Proving geometric theorems constitutes a hallmark of visual reasoning combining both intuitive and logical skills. Therefore, automated theorem proving of Olympiad-level geometry problems is considered a notable milestone in human-level automated reasoning. The introduction of AlphaGeometry, a neuro-symbolic model trained with 100 million synthetic samples, marked a major breakthrough. It solved 25 of 30 International Mathematical Olympiad (IMO) problems whereas the reported baseline based on Wu's method solved only ten. In this note, we revisit the IMO-AG-30 Challenge introduced with AlphaGeometry, and find that Wu's method is surprisingly strong. Wu's method alone can solve 15 problems, and some of them are not solved by any of the other methods. This leads to two key findings: (i) Combining Wu's method with the classic synthetic methods of deductive databases and angle, ratio, and distance chasing solves 21 out of 30 methods by just using a CPU-only laptop with a time limit of 5 minutes per problem. Essentially, this classic method solves just 4 problems less than AlphaGeometry and establishes the first fully symbolic baseline strong enough to rival the performance of an IMO silver medalist. (ii) Wu's method even solves 2 of the 5 problems that AlphaGeometry failed to solve. Thus, by combining AlphaGeometry with Wu's method we set a new state-of-the-art for automated theorem proving on IMO-AG-30, solving 27 out of 30 problems, the first AI method which outperforms an IMO gold medalist.

Figures (3)

• Figure 1: A) Performance across symbolic and LLM-Augmented methods on the IMO-AG-30 problem set, along with human performance. We set a strong baseline among symbolic systems at the standard of a silver medalist and outperform a gold medalist by a margin of one problem. Right: Diagram showing how the different methods overlap or complement each other on the IMO-AG-30 problems.

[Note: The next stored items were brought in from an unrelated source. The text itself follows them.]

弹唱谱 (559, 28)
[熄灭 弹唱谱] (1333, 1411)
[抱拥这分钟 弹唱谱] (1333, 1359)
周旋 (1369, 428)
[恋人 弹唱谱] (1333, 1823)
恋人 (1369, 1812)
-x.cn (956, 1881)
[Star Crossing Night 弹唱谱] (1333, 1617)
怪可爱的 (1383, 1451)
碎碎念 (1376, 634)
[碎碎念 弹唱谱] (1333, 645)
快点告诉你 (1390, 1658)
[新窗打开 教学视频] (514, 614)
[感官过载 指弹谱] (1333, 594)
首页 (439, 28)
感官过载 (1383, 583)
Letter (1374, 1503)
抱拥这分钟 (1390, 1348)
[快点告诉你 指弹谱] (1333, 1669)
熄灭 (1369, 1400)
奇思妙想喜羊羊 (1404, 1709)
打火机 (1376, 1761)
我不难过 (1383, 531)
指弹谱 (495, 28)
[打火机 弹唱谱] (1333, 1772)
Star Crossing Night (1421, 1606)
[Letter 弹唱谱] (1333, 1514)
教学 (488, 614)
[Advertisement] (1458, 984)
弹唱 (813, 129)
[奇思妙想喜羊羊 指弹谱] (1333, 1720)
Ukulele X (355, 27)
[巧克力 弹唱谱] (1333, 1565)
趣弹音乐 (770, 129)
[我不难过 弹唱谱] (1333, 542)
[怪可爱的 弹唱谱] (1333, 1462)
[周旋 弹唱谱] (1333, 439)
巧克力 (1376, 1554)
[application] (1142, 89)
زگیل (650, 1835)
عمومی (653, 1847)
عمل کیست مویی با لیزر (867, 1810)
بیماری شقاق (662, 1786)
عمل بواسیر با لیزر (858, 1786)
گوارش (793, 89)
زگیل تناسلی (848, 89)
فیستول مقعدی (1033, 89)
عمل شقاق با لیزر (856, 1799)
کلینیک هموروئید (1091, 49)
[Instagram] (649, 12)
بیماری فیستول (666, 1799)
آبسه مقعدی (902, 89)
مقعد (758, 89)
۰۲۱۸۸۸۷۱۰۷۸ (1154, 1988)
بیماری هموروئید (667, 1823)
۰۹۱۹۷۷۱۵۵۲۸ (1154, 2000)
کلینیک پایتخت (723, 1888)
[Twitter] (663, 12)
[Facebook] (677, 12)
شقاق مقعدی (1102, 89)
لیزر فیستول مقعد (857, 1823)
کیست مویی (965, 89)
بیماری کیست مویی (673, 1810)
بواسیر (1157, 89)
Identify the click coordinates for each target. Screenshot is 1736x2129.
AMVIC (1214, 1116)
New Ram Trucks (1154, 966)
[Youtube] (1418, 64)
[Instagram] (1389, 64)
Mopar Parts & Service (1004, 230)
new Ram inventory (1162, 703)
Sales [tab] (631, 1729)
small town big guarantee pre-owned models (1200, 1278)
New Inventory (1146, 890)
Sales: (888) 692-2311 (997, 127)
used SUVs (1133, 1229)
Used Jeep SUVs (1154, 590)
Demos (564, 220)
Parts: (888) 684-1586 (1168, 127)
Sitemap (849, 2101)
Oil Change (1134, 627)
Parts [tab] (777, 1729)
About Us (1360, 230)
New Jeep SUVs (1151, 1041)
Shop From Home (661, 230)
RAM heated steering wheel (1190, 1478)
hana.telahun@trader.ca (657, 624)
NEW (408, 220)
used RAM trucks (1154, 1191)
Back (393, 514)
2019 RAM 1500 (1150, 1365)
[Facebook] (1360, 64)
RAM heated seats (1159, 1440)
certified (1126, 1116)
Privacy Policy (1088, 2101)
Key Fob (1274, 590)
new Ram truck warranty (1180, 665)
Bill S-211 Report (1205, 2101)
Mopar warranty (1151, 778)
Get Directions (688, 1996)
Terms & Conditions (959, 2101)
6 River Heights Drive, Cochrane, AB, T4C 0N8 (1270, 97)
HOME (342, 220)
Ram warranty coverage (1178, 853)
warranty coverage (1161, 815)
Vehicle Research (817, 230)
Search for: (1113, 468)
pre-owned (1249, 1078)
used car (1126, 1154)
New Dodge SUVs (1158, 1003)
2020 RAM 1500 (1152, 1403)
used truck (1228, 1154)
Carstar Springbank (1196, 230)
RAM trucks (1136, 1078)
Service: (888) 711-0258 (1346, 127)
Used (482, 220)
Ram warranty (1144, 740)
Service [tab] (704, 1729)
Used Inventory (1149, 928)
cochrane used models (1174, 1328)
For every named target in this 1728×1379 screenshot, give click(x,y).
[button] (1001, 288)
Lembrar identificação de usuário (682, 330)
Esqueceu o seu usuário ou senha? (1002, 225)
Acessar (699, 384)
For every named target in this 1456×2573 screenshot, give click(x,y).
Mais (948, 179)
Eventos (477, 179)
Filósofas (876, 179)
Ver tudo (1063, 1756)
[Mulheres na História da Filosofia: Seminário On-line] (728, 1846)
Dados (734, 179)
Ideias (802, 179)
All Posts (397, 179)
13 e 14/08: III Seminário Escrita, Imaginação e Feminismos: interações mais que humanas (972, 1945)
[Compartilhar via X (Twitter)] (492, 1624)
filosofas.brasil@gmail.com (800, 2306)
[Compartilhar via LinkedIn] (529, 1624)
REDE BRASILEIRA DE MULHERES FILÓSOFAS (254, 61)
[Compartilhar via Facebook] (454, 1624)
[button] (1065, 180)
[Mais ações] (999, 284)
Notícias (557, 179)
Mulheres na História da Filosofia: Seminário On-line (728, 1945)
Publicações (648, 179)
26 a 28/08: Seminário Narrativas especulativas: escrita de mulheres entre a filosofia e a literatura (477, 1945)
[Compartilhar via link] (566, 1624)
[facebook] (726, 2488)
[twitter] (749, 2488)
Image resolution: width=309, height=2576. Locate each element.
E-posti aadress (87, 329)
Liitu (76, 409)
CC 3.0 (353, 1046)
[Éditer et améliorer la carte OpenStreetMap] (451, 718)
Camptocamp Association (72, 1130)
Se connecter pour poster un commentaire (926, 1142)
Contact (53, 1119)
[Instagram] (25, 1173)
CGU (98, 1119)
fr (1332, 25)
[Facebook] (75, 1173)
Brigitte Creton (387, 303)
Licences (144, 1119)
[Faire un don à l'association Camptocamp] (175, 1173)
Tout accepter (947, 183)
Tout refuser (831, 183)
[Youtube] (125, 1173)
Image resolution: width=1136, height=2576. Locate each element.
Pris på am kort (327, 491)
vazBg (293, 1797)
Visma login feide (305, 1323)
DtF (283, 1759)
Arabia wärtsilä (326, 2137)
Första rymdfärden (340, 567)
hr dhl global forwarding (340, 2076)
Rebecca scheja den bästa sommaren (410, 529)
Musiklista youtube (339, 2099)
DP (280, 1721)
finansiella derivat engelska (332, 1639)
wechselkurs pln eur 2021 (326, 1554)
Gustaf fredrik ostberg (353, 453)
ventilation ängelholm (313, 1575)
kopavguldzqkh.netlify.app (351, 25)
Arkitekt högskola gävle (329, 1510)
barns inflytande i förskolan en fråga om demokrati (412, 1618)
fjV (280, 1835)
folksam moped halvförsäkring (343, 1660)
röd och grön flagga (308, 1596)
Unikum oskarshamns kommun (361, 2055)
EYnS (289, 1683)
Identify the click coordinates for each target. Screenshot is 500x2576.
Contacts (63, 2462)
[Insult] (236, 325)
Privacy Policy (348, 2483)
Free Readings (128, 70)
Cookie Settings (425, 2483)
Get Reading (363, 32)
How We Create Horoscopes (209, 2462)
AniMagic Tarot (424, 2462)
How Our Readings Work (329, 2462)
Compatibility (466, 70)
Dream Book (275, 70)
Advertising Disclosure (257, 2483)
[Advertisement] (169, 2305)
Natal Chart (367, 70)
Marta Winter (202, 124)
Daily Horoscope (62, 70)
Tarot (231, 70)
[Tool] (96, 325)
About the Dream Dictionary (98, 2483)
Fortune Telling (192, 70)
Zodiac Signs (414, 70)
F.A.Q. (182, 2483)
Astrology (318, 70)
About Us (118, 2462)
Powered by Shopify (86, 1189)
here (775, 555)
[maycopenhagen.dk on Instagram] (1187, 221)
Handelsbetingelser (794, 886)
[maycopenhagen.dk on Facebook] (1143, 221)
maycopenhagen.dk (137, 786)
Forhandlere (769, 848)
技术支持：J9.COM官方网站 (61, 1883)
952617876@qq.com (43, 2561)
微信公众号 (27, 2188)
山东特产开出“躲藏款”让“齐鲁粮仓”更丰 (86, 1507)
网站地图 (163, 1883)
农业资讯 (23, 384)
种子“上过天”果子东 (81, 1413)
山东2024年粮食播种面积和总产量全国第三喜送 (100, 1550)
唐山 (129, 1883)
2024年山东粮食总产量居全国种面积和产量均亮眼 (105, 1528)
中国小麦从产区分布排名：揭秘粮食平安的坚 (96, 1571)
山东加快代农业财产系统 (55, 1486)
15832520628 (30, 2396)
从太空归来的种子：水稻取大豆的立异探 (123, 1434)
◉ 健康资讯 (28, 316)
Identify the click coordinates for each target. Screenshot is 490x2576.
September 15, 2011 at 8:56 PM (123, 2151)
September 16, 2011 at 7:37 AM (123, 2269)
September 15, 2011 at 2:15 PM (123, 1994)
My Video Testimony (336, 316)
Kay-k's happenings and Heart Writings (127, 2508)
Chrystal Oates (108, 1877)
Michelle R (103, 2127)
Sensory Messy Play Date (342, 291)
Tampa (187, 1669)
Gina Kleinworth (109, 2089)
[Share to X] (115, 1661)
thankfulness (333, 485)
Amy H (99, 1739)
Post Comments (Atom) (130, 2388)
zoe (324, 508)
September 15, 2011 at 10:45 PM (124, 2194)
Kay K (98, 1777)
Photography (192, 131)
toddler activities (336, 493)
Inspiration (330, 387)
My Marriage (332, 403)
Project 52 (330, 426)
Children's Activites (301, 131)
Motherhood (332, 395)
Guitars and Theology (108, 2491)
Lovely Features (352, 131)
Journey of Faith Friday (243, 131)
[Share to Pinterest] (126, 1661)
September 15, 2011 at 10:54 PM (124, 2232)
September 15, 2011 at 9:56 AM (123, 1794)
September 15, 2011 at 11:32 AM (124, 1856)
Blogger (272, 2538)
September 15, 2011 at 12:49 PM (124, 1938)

• Figure 2: Left: Performance across symbolic and LLM-Augmented methods on the IMO-AG-30 problem set, along with human performance. We set a strong baseline among symbolic systems at the standard of a silver medalist and outperform a gold medalist by a margin of one problem. Right: Diagram showing how the different methods overlap or complement each other on the IMO-AG-30 problems.
• Figure 3: Problem 2008-P1B JGEX (Above) and 2021-P3 (Below) with Input (Left) and Generated Solution (Right) for Wu's method. This illustration can be reproduced by opening the .gex files provided alongside on the HuggingFace repository and pressing Run.